When you are creating the style in Word 2013, you can tell the software to use this in all new documents as well and make it part of the Word normal template or the default. This is useful if you don’t want to build a separate template.

The other thing which may be useful is something highlighting action points and completed action points. I tend to use bold and and again, different colours, and for the case of completed action points, strike through.

People handle work and coding differently – I tend to like to have a commentary file of what I am doing, what I am trying to do, where I am stuck, how I’ve resolved problems, for each project and this is to ensure I don’t have to build a brand new document with new styles every time. Useful information on customising Word is here – I don’t recommend doing everything he suggests but there are ways of making it more helpful for you. If you’re not familiar with styles, they are useful to be able to work with.

Recommender systems for non-frequent purchases or what I’d do with a lot of airline/holiday data

Declaration of interest: I am doing a lot of learning in the area of machine learning, classification, recommender and personalisation systems at the moment (at least compared to 3 months ago). 

If you were to look at the recommendations which Amazon offer me in the area of books, you’d probably wonder a little about me. The two front runners, content wise, are ethnic recipe books, and machine learning related programming or algorithms.

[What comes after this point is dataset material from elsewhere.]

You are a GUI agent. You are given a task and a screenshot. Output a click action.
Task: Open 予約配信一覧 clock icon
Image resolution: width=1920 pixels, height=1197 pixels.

I go through them every once in a while, usually late at night, and update them with useful information such as which of the recommendations I already own, and which I absolutely don’t want. And I might occasionally add something unexpected to my wishlist.

This has a fascinating impact on my recommendations. Last night, the addition of a single machine learning book to my wishlist had the net impact of dropping the number one recommendation, a cookery book called Jerusalem, down to number 6. A subsequent addition of an Edward Tufte datavisualisation book caused two new datavisualisation books to get into the top ten including one I had never heard of at number 3 (after Jerusalem got pushed down to number 6, Stephen Few wound up in number 1 with a book called Show me the Numbers). I haven’t decided yet whether I want Jerusalem or not either; I have over 100 cookbooks so theoretically, I can’t argue that I need it.

Deletions of books I wasn’t interested in usually resulted in the list just shuffling up a bit. Additions to the wishlist caused changes to the content of the list. From this I can conclude there’s a greater weight given to additions to the wishlist rather than deletion from the recommendation list. I would love to see the underlying datastructure and code for this. There’s this but it’s 10 years old and I have no doubt but that they’ve done a serious amount of work in the interim.

What does all this mean for the supposed content of this blog post? Well I realise that the Amazon data set relating to me is large and gathered over around 10 years at this stage, but deep down a part of me would like to do a little more research into it.

However, during the week, I was also considering recommender systems for less frequently used services and in particular, airlines.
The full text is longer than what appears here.